FDC only retained Bugweri county out of the three parliamentary seats previously held by the opposition in Busoga sub-region. Although the region is perceived as predominantly NRM, FDC had anticipated that during this electoral season, it would win more seats in the districts of Bugiri, Jinja and Iganga.

Explaining FDC’s dismal performance in Busoga sub-region, Proscovia Salaamu Musumba said that the opposition could not perform well in the region because of the patronage politics.

“For one to win an election in Busoga, you needed to have a bank or the army. In Kamuli, for instance, the [Parliament] Speaker [Rebecca Kadaga] used her patronage network to defeat me in Kamuli municipality.

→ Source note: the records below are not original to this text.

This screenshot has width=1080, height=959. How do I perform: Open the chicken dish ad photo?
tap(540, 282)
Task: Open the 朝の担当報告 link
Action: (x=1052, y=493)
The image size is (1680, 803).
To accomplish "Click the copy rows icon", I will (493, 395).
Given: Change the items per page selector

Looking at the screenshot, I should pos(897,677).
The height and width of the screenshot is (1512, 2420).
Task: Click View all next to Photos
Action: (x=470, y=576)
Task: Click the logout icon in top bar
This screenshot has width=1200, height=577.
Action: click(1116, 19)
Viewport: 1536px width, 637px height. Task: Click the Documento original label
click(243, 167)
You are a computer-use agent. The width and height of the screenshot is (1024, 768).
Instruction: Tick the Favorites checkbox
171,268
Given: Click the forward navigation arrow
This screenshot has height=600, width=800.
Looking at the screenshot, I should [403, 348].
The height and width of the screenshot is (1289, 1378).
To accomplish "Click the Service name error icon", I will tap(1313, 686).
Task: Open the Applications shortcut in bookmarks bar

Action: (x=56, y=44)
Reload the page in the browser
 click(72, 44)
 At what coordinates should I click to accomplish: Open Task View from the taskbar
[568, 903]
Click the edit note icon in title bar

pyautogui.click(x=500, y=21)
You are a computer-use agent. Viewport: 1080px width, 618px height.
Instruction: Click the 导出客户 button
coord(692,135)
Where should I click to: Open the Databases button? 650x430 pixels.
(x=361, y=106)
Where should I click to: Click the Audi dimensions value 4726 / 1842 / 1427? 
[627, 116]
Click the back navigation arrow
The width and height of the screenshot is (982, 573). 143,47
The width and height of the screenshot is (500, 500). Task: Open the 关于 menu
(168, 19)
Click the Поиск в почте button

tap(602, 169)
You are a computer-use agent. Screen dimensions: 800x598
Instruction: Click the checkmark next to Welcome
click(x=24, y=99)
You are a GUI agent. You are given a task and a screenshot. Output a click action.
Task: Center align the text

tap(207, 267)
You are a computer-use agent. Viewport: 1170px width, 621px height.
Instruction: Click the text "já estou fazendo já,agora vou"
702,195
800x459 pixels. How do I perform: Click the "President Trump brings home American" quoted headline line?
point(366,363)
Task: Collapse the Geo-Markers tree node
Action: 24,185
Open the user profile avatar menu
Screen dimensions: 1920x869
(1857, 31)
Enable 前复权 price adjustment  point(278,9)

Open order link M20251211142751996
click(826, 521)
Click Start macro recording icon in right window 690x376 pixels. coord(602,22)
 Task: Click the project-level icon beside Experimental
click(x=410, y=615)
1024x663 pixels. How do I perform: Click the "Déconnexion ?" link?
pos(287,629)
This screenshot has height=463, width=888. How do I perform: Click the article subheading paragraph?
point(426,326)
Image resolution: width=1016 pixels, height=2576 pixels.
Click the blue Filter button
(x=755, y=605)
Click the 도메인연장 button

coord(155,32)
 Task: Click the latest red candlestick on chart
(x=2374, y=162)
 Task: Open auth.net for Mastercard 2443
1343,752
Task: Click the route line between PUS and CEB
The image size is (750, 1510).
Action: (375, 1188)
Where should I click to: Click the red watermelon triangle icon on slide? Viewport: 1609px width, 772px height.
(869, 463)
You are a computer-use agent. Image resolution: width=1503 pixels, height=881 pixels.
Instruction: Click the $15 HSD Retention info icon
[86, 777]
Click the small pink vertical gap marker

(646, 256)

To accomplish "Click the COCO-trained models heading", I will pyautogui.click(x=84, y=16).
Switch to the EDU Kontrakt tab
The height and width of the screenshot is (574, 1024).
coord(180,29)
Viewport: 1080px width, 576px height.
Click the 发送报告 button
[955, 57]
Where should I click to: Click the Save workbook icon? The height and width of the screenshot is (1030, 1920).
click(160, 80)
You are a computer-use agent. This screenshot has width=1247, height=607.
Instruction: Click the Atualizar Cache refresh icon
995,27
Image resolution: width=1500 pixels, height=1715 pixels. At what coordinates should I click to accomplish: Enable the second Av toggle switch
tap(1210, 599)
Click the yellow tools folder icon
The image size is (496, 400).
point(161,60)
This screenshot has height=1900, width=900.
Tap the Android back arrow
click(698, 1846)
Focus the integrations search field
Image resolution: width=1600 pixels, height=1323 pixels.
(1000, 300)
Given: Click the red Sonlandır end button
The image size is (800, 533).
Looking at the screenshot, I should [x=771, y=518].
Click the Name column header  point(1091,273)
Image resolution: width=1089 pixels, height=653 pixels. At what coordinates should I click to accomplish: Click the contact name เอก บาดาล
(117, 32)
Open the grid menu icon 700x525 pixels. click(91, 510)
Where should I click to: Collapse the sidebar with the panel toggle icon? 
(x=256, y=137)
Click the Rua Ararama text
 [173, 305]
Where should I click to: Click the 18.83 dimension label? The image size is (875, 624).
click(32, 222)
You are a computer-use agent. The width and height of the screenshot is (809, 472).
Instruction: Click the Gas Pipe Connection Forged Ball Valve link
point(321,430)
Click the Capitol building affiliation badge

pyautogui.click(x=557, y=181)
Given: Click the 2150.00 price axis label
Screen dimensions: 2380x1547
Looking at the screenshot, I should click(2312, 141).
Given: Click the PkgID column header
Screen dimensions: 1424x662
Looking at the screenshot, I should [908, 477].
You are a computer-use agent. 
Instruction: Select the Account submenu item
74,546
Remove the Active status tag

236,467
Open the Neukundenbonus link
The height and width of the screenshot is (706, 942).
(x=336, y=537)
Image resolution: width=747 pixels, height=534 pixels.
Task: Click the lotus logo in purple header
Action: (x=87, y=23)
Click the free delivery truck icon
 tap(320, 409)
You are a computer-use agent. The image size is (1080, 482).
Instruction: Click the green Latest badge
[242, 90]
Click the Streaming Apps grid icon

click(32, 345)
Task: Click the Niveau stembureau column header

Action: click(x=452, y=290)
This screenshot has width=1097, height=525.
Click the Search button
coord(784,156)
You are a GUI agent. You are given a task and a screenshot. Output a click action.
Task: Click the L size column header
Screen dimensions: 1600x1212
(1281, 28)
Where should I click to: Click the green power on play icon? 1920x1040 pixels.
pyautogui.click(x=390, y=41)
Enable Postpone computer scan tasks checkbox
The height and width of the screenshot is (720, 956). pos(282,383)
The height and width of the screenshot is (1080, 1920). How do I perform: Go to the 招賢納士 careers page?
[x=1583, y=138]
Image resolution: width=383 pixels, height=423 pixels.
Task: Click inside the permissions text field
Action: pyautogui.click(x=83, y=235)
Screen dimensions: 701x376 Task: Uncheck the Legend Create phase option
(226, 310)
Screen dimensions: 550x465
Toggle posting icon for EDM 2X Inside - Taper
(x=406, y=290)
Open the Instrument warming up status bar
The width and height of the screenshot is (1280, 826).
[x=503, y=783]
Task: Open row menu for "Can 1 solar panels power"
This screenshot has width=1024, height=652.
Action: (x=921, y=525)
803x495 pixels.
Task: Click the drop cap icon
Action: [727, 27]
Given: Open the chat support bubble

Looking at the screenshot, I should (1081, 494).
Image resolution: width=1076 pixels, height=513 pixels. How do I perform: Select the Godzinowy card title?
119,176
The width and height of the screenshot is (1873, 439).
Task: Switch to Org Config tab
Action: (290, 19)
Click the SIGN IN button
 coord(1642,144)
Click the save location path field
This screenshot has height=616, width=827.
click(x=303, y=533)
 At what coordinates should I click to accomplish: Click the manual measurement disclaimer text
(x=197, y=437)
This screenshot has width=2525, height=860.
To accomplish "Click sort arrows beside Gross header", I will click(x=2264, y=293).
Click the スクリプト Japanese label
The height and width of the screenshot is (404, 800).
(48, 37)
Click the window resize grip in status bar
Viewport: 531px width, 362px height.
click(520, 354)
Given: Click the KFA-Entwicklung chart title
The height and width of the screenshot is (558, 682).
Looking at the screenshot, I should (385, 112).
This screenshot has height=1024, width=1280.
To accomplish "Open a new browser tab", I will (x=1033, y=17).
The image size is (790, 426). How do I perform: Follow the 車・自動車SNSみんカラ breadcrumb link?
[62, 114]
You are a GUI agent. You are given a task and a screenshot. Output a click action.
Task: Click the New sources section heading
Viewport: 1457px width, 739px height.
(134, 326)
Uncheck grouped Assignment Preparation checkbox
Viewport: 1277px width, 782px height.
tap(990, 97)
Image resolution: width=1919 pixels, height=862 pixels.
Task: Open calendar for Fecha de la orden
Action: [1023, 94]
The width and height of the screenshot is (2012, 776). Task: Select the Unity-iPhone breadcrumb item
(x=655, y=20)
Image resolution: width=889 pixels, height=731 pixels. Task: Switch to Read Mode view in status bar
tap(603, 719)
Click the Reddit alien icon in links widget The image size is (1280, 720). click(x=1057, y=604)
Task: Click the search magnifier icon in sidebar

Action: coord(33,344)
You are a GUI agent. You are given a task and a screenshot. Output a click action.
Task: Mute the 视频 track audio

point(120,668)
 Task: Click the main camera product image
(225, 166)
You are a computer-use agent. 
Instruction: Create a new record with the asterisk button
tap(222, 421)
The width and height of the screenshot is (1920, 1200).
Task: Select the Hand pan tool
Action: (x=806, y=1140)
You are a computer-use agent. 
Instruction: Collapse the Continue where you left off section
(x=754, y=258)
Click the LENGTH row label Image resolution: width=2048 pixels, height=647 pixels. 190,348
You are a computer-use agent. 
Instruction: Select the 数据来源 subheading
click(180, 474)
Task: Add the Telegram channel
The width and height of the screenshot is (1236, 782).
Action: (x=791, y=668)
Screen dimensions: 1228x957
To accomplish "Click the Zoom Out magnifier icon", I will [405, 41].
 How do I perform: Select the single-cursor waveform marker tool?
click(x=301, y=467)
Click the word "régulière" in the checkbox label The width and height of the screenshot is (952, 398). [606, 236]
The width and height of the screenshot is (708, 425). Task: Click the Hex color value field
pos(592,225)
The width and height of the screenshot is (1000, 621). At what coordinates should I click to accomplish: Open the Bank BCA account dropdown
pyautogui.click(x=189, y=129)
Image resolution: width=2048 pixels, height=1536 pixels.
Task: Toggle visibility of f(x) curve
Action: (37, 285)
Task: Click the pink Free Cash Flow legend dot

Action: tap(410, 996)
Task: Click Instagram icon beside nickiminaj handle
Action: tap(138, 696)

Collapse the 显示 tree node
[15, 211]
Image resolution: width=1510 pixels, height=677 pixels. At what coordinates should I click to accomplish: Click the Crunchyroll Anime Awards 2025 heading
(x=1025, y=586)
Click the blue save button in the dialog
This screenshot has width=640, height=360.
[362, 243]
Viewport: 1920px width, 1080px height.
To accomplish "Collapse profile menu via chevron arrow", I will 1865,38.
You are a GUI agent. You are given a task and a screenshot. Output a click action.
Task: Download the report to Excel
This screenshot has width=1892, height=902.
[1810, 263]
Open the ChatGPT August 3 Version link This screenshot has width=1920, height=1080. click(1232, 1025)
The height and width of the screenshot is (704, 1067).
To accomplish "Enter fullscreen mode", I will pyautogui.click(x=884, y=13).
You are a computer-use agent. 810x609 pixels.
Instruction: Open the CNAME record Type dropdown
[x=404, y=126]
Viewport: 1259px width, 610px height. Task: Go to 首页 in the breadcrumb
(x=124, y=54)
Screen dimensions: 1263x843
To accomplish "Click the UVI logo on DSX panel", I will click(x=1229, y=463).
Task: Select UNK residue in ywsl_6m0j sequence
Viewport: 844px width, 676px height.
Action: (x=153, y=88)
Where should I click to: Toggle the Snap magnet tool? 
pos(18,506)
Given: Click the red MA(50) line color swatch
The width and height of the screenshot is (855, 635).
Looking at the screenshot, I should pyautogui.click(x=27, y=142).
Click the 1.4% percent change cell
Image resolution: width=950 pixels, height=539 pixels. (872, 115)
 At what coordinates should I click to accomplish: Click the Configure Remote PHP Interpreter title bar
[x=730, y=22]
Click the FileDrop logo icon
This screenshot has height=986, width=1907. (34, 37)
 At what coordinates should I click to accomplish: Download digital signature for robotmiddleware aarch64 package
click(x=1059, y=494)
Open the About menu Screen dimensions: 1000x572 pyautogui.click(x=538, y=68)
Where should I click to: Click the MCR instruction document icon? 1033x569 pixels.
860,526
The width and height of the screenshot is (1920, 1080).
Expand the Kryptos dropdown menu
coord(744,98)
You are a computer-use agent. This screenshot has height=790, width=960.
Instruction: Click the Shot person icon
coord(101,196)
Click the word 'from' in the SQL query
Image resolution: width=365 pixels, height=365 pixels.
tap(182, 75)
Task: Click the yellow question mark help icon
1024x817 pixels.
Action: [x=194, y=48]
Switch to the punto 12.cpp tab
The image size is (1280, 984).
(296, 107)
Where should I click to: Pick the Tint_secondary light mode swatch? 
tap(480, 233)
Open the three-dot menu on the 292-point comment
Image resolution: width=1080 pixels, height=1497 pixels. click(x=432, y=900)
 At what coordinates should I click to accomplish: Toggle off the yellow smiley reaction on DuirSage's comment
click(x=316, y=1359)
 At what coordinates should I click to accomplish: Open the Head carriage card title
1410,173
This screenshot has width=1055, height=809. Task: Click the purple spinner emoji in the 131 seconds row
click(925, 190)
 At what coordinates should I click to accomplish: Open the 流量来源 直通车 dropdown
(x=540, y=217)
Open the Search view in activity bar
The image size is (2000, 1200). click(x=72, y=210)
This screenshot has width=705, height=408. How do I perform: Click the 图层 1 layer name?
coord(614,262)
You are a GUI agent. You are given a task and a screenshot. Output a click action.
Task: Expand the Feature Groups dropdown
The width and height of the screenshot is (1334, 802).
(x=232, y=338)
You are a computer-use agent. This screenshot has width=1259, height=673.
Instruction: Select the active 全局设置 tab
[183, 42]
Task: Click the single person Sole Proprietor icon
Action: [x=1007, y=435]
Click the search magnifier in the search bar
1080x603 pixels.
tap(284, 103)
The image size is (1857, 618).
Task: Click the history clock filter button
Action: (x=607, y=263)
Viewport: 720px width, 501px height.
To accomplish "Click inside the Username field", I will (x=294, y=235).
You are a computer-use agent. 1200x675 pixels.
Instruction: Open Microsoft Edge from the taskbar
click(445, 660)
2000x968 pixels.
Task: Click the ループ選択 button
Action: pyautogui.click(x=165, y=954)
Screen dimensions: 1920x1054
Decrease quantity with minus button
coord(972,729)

She fought me and I did not know that Kamuli district is a private property of the speaker,” Musumba said.

Salaamu Musumba talking to Wafula Oguttu as Cecelia Ogwal looks on

Still, Musumba claimed that there is improvement in people’s attitudes towards the opposition.

“If people in deep Busoga, in areas like Nawandyo can vote 62 to 80 votes in favour Museveni, or Namwendwa 141 to 235 votes in favour... this is an improvement and I think that if we work on the cultural orientation of our people from being conformists, then we can do better,” she said.

Another former FDC stronghold that seemed to have given the opposition party a raw deal is the West Nile sub-region. Out of the five parliamentary slots previously held by FDC, they managed to win only three: Obongi, Jonam and Maracha East.

According to Terego MP Eziat Kassiano Wadri, the chief coordinator of FDC campaigns in the region, the ruling party used “money and pre-ticked ballots” to wrestle seats from the opposition.

“For those supporters who endured, they were tortured,” said Wadri, who lost his seat to NRM.

Opondo, however, argued that if the opposition could not field a candidate in 91 slots across the country, then there is no way they could have performed better than the ruling party which had candidates for all the seats.

“They do not have individual leaders with charisma and they are not organised; [some of them] did not have primaries through which they can get such leaders,” he said.

DISORGANISED DP

On its part, the Democratic Party (DP), which is the country’s oldest party, could not improve on the number of parliamentary seats held. Out of the 103 seats where DP fielded candidates, it managed to win only 16 seats, compared to 14 that it has in the outgoing Parliament.

Explaining the performance of DP, Butambala MP Muhammad Muwanga Kivumbi said the party’s internal problems exacerbated its vulnerability in the polls.

“DP as a party has to re-organise and put its house in order. For instance, we went to the polls when part of our members had gone separate ways due to the internal problems within the party. Even those who won on DP ticket are not hard-core supporters; they are considered as rebels,” explained Muwanga.

He reasoned that if DP had gone to the polls with its splinter group headed by Kampala Lord Mayor Erias Lukwago, it could have gained much more support ahead of this election.

“This is how we lost Kawempe North, Lubaga North, and Lubaga South among others,” he said. Kawempe North, Lubaga North and Lubaga South were won by DP-leaning independents associated to Lukwago.
  
UPC INFIGHTING

Uganda People’s Congress (UPC) representation in the House has declined from 11 seats to seven. UPC fielded 32 candidates out of over 400 slots. Speaking to The Observer on Monday, Ishaa Otto, the UPC secretary for mobilisation, told us that the internal weaknesses within the party affected its performances.

“It is true that like the rest of the opposition, we were fighting with the state machinery but the Akena-Otunnu fights made it impossible for us to go to the polls as an organised front,” he said.

Otto further argued that owing to the internal divisions within the UPC, few voters could trust its candidates.

“Voters are rational,” he said. “UPC as a party could not promote a candidate. Instead, for those who won on the party platform, [they] won based on [the party’s] past legacy.”